### DIRECTION
In the rows that begin with the line containing "Open the Large Fresh Eggs entry" and continue through the line containing "(x=673, y=78)", replace "Instruction" with "Directive". Return only those lines and leave everything else in them unchanged.

━━ ENTRIES SUPPLIED ━━

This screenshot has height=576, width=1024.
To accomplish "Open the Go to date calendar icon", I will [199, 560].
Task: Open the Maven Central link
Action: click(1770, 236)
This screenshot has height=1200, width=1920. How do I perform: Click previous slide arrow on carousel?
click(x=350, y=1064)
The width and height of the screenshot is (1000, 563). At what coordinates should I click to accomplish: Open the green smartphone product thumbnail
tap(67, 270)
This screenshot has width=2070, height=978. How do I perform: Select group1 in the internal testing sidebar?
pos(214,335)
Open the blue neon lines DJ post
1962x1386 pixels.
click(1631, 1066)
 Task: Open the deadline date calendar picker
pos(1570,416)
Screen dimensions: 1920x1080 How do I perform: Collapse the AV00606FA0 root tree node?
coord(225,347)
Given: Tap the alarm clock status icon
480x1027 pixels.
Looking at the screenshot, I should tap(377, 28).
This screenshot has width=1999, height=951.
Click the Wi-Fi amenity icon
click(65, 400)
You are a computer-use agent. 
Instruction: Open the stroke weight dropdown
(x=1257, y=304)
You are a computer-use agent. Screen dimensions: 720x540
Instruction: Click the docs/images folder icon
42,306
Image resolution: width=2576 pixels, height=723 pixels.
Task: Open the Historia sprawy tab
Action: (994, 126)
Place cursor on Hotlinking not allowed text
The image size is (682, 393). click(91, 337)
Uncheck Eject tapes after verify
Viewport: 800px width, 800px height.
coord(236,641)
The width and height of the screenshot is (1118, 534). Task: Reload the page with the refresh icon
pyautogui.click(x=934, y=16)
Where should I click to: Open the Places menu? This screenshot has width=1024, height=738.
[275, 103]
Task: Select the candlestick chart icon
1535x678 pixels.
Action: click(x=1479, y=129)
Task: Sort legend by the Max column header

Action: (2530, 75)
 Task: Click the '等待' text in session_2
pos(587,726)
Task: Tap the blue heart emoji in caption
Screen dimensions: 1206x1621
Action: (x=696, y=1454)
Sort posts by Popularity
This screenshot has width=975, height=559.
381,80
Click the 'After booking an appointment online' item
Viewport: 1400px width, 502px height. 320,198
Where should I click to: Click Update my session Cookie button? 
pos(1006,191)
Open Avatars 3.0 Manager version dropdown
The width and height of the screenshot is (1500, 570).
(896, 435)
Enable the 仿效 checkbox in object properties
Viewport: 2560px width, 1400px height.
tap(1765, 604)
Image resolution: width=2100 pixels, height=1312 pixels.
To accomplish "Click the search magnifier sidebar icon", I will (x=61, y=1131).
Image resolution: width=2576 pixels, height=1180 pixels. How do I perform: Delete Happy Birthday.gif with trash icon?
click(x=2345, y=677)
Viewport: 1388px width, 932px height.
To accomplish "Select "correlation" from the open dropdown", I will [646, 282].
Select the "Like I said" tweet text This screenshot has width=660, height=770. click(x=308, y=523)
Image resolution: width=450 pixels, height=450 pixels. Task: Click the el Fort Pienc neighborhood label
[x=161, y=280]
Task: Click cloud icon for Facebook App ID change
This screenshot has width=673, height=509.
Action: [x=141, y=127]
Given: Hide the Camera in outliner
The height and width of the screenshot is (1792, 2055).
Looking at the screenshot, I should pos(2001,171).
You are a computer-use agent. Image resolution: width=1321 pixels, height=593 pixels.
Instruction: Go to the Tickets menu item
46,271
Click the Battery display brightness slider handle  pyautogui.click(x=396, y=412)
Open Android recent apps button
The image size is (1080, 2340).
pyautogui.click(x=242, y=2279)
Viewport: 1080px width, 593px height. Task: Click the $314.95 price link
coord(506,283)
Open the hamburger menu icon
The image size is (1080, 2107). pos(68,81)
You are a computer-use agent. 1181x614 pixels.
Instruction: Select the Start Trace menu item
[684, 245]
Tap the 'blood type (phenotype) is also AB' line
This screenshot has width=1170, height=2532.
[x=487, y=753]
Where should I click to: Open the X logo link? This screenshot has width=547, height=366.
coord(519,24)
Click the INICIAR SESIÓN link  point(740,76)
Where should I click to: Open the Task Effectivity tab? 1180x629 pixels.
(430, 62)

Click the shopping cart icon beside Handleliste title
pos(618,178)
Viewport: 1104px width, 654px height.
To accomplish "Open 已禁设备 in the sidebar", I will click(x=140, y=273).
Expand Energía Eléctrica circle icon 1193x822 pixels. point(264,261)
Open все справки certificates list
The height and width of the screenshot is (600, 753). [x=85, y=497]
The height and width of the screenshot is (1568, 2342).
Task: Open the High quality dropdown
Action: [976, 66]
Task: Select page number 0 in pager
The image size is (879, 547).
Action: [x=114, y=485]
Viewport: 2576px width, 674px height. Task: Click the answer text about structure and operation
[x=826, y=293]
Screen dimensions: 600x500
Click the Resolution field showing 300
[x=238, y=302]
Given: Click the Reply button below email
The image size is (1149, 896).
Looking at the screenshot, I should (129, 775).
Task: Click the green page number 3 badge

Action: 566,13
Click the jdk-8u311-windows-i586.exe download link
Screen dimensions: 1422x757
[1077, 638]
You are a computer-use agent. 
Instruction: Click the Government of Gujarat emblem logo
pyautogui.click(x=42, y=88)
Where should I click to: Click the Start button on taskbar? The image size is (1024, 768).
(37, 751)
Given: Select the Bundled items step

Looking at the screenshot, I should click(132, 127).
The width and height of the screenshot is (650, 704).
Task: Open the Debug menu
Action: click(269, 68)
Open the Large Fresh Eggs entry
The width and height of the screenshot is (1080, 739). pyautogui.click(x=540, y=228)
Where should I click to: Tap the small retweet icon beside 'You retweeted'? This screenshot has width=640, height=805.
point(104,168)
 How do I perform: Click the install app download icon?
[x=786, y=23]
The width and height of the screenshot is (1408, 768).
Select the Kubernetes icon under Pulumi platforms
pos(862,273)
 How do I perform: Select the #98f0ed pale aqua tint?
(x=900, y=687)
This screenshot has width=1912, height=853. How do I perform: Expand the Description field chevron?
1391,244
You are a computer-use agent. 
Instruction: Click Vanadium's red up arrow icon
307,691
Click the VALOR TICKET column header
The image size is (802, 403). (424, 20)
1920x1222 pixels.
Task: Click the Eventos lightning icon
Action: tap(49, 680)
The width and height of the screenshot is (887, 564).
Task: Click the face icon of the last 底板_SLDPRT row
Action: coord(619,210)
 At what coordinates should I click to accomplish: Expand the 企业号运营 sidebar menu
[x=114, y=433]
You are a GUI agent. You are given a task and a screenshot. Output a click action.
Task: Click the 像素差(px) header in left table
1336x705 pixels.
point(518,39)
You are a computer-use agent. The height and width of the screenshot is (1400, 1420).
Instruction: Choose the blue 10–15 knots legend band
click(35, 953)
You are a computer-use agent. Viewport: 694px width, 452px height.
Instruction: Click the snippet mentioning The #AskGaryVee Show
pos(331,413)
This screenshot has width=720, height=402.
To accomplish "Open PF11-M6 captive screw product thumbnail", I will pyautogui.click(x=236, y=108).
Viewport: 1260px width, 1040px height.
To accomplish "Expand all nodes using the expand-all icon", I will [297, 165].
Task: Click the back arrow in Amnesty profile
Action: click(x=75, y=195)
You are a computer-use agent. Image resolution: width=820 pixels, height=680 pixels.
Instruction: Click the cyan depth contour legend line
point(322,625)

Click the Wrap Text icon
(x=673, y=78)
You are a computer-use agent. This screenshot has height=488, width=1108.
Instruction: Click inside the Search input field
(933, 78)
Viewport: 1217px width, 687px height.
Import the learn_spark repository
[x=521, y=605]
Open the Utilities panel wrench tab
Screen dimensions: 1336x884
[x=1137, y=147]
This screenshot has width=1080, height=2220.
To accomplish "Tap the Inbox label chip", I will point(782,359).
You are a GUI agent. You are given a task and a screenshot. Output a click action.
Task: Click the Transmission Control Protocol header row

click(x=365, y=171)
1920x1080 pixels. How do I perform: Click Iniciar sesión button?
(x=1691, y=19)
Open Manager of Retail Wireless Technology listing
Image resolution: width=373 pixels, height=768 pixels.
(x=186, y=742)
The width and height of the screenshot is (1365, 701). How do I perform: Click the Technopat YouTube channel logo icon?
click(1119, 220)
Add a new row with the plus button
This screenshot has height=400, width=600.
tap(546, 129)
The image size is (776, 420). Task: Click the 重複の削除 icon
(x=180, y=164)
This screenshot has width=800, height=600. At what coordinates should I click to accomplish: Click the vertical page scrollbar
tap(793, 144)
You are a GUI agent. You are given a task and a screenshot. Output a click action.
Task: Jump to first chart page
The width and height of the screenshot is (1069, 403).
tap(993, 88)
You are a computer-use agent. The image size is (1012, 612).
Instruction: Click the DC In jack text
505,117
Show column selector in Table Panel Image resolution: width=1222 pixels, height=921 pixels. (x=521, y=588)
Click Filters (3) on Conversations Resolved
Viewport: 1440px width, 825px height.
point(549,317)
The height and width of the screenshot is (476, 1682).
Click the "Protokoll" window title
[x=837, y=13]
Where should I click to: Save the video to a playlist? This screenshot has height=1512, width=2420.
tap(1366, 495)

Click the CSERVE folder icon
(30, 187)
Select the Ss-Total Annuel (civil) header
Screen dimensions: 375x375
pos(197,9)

━━━

### EXERCISE RESPONSE
Open the Large Fresh Eggs entry
The width and height of the screenshot is (1080, 739). pyautogui.click(x=540, y=228)
Where should I click to: Tap the small retweet icon beside 'You retweeted'? This screenshot has width=640, height=805.
point(104,168)
 How do I perform: Click the install app download icon?
[x=786, y=23]
The width and height of the screenshot is (1408, 768).
Select the Kubernetes icon under Pulumi platforms
pos(862,273)
 How do I perform: Select the #98f0ed pale aqua tint?
(x=900, y=687)
This screenshot has width=1912, height=853. How do I perform: Expand the Description field chevron?
1391,244
You are a computer-use agent. 
Directive: Click Vanadium's red up arrow icon
307,691
Click the VALOR TICKET column header
The image size is (802, 403). (424, 20)
1920x1222 pixels.
Task: Click the Eventos lightning icon
Action: tap(49, 680)
The width and height of the screenshot is (887, 564).
Task: Click the face icon of the last 底板_SLDPRT row
Action: coord(619,210)
 At what coordinates should I click to accomplish: Expand the 企业号运营 sidebar menu
[x=114, y=433]
You are a GUI agent. You are given a task and a screenshot. Output a click action.
Task: Click the 像素差(px) header in left table
1336x705 pixels.
point(518,39)
You are a computer-use agent. The height and width of the screenshot is (1400, 1420).
Directive: Choose the blue 10–15 knots legend band
click(35, 953)
You are a computer-use agent. Viewport: 694px width, 452px height.
Directive: Click the snippet mentioning The #AskGaryVee Show
pos(331,413)
This screenshot has width=720, height=402.
To accomplish "Open PF11-M6 captive screw product thumbnail", I will pyautogui.click(x=236, y=108).
Viewport: 1260px width, 1040px height.
To accomplish "Expand all nodes using the expand-all icon", I will [297, 165].
Task: Click the back arrow in Amnesty profile
Action: click(x=75, y=195)
You are a computer-use agent. Image resolution: width=820 pixels, height=680 pixels.
Directive: Click the cyan depth contour legend line
point(322,625)

Click the Wrap Text icon
(x=673, y=78)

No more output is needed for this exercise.